Aim of the exercise: Return each line of the data below that contains the string "will".

Dataset entries
☆ ☆ ☆ ☆

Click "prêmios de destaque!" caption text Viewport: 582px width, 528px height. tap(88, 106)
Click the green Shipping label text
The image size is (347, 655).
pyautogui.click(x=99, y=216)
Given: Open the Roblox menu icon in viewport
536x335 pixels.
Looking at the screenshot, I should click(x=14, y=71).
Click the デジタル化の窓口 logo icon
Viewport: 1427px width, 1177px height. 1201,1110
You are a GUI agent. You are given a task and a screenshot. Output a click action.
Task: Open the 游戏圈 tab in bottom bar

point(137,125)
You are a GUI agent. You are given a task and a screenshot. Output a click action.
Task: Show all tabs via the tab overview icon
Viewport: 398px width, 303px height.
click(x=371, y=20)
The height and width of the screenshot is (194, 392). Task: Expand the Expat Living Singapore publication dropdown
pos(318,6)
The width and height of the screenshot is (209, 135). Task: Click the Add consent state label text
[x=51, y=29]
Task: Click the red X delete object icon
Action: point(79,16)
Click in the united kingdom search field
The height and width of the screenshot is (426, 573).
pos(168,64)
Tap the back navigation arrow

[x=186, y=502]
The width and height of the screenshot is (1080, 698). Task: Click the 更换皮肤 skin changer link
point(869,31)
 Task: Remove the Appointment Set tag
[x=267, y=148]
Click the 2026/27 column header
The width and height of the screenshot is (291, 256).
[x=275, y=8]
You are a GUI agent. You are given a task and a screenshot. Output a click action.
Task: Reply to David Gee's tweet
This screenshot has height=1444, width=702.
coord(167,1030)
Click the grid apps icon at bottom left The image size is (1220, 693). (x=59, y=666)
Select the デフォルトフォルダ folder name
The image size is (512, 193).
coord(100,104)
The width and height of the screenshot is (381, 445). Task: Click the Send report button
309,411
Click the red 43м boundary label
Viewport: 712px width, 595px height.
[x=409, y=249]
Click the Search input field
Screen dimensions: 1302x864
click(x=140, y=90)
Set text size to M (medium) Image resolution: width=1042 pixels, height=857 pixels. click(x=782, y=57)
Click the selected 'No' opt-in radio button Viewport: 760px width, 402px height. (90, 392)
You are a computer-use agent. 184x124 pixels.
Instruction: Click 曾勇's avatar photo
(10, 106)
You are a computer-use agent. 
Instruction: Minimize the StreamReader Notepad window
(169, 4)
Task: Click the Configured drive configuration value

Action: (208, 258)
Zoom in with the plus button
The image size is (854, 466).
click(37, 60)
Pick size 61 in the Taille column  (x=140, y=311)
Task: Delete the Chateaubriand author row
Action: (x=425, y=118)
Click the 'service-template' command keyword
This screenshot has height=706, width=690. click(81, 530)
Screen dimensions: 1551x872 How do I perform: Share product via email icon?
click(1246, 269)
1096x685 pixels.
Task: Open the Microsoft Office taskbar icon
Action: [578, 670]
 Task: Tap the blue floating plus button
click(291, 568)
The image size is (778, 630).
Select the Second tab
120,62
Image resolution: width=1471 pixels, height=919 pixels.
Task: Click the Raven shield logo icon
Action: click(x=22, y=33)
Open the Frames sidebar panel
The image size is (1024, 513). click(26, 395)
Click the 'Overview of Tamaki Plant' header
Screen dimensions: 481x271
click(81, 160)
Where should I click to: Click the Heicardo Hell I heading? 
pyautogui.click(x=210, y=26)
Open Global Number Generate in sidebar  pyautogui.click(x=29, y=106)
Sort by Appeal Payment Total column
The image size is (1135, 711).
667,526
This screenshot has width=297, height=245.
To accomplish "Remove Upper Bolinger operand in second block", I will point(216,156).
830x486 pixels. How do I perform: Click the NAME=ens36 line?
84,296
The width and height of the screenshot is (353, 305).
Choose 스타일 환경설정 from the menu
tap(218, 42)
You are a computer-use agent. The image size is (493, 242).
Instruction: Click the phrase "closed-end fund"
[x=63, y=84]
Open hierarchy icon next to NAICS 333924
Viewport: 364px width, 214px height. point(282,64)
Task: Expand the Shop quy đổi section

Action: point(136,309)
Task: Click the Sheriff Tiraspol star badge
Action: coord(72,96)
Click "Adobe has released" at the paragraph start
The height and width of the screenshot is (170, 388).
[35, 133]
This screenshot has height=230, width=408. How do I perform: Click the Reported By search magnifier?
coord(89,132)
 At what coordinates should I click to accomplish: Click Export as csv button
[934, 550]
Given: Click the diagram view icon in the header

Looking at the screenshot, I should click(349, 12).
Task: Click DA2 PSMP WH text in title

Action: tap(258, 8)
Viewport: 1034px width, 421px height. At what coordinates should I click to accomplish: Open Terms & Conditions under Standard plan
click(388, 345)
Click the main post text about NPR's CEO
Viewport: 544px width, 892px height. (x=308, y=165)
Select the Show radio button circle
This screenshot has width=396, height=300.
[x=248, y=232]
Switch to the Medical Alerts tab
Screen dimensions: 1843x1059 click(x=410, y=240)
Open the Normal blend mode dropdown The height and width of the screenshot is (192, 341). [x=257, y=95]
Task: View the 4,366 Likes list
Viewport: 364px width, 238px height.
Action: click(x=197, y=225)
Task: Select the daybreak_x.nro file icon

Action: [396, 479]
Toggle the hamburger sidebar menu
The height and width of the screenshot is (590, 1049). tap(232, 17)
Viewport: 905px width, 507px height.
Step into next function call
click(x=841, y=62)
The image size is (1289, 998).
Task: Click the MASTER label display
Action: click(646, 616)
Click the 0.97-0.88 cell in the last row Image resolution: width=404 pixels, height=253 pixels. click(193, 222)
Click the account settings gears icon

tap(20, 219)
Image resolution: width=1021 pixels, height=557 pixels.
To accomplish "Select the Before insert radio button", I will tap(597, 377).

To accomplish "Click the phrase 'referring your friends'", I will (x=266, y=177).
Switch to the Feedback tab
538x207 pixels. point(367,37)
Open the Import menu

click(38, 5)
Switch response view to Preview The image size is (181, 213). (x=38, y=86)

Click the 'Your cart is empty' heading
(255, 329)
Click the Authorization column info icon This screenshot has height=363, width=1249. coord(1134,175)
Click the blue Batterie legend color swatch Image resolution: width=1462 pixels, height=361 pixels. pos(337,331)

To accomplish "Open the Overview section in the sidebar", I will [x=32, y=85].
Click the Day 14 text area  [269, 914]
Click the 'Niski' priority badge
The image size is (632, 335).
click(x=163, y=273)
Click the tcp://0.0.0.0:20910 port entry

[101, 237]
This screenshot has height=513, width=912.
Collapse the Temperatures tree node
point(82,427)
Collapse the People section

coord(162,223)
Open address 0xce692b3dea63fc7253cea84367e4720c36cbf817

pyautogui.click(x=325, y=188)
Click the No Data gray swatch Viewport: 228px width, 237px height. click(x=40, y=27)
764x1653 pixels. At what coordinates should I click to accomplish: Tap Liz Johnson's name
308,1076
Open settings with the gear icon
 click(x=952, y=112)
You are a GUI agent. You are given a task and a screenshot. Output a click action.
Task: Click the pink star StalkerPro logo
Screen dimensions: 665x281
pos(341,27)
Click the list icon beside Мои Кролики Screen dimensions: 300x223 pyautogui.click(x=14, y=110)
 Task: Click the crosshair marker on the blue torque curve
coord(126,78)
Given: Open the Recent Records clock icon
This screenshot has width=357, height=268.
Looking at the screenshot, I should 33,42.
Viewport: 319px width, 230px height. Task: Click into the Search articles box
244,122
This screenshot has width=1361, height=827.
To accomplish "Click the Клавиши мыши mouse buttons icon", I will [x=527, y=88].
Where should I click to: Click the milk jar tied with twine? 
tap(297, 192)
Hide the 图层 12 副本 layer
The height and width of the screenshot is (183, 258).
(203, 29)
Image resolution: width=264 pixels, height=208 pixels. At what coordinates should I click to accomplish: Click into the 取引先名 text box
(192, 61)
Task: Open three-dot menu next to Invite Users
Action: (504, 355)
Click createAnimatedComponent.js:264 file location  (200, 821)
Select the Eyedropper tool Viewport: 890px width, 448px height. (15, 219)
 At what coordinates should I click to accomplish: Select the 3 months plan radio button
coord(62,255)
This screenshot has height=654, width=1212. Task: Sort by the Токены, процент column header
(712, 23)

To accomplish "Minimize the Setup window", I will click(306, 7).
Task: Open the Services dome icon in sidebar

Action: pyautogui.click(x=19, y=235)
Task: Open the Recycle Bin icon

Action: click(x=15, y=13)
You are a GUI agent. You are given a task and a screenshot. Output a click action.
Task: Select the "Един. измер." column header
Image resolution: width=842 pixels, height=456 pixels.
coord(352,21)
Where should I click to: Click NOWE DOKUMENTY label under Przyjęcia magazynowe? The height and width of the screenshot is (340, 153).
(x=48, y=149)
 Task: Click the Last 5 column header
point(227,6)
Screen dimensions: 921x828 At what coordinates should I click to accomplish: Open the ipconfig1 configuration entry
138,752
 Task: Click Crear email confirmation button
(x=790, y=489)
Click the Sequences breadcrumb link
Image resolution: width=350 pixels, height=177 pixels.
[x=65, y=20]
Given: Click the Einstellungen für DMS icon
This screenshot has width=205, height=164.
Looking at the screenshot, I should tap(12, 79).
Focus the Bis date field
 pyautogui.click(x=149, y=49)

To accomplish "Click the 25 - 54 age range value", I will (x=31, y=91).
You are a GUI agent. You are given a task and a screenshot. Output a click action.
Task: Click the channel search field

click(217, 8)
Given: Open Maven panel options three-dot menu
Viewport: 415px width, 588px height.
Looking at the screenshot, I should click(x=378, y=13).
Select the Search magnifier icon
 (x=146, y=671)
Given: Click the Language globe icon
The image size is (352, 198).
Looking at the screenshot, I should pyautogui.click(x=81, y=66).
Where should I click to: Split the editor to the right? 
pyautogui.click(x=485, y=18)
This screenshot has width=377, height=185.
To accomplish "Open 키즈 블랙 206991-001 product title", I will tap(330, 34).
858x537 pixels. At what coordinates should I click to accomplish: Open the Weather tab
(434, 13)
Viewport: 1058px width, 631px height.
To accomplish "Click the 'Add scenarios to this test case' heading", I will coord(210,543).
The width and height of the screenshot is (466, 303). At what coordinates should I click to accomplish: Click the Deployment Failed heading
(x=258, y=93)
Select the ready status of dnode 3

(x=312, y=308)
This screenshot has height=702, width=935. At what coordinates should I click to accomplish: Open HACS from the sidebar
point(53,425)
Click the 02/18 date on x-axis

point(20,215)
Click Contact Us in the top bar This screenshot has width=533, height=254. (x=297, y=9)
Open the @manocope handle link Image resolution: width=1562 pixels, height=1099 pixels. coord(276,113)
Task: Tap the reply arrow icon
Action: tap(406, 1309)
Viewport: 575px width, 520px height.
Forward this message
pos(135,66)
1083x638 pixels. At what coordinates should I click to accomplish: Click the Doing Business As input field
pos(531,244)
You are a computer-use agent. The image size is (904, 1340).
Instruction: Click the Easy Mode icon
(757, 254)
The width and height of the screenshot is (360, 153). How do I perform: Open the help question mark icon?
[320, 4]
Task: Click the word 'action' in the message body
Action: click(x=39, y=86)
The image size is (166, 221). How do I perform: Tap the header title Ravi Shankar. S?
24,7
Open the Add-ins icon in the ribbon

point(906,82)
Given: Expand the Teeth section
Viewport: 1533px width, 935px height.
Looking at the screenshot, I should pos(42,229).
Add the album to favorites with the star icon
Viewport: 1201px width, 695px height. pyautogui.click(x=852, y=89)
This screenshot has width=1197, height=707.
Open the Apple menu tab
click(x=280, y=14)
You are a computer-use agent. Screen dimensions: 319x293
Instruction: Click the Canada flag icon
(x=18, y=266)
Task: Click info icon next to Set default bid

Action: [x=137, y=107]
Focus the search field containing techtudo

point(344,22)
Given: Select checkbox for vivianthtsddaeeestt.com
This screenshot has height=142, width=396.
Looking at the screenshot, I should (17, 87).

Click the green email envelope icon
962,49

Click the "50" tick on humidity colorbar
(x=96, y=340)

☆ ☆ ☆ ☆

Response to this exercise:
To accomplish "Remove Upper Bolinger operand in second block", I will point(216,156).
To accomplish "Select the Before insert radio button", I will tap(597, 377).
To accomplish "Click the phrase 'referring your friends'", I will (x=266, y=177).
To accomplish "Open the Overview section in the sidebar", I will [x=32, y=85].
To accomplish "Click the Клавиши мыши mouse buttons icon", I will [x=527, y=88].
To accomplish "Minimize the Setup window", I will click(306, 7).
To accomplish "Click the 25 - 54 age range value", I will (x=31, y=91).
To accomplish "Open 키즈 블랙 206991-001 product title", I will tap(330, 34).
To accomplish "Click the 'Add scenarios to this test case' heading", I will coord(210,543).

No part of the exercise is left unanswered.